…И говорит Царевна-лягушка: «Ложись-ка, Иван-царевич, спать-почивать. Утро вечера мудренее»… И проснулся Иван-царевич утром, и как начали они любиться-голубиться , что забыли и о лягушечьей шкуре, и о царском пире, и обо всем на свете! А маки да няньки крепко держали двери их светлицы, чтобы чада подросшие, то бишь ивано-лягушачьи дети, к родителям с утреца не ворвались и не увидели того, чего дитятям и знать-то не положено.
В тот вечер не задалось у них как-то. Забегались, родимые! Шутка ли, ковров натки, хлебов испеки, полотна побели… и что там еще в сказках делать положено? Царевич опять же на охоту неудачно сходил: третий раз медведя отпустить пришлось – уговаривает, пригожусь, мол, а сам в прошлом годе так меду и не принес, собака!
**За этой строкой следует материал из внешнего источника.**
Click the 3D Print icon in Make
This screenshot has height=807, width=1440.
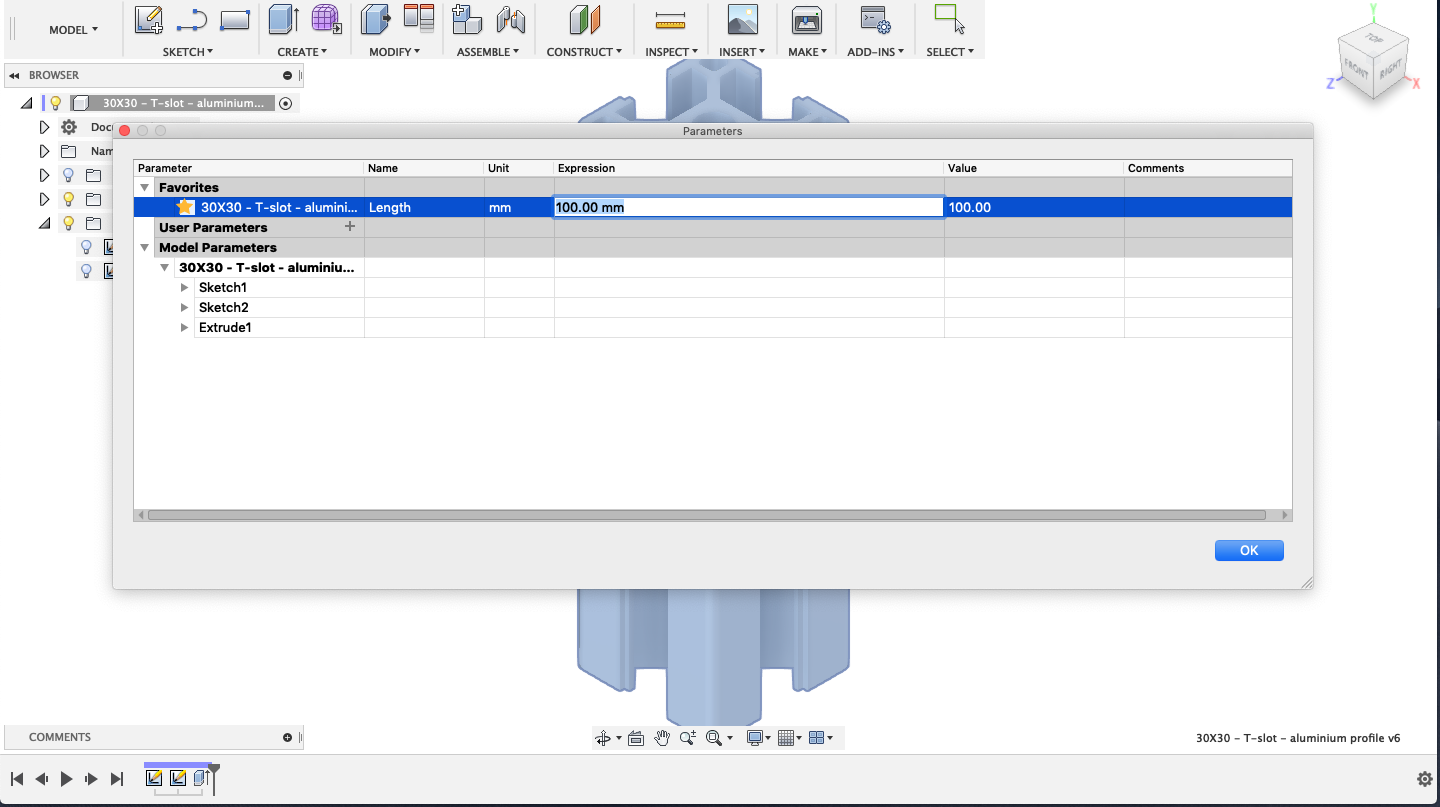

Да, непросто живется в сказке приличным людям. Одна радость — секс. Сказочный, волшебный секс, всё, как Баба Яга обещала. Без детей вольготно было, а нынче непросто: ни к печке прижаться, ни в сенях пошалить. Мамки да няньки — женщины уже в годах, все понимают, но справляться им все сложнее и сложнее, детки-то подрастают, вопросы разные задают, носы веснушчатые суют, куда не надо. Беда, одним словом, только и времечка осталось, что темной ночью. Ивану-царевичу, понятное дело, по барабану, когда и где, а вот Царевна-лягушка, хоть и на болте выросла, да с Кощеем якшалась, от работы не отлынивала. А что мамки да няньки за ее все по ночам делали – это напраслину злые люди возвели. Не было этого. Вернее, всего два раза. Или три? Да и как устоять, если коли в светлице шелка да бархаты постелены, икра заморская, баклажанная по плошкам разложена, зелено вино по кружкам разлито, перепела жареные так и дымятся, так итак и дымятся, да Кот-баюн с завязанными глазами серенады размурлыкивает…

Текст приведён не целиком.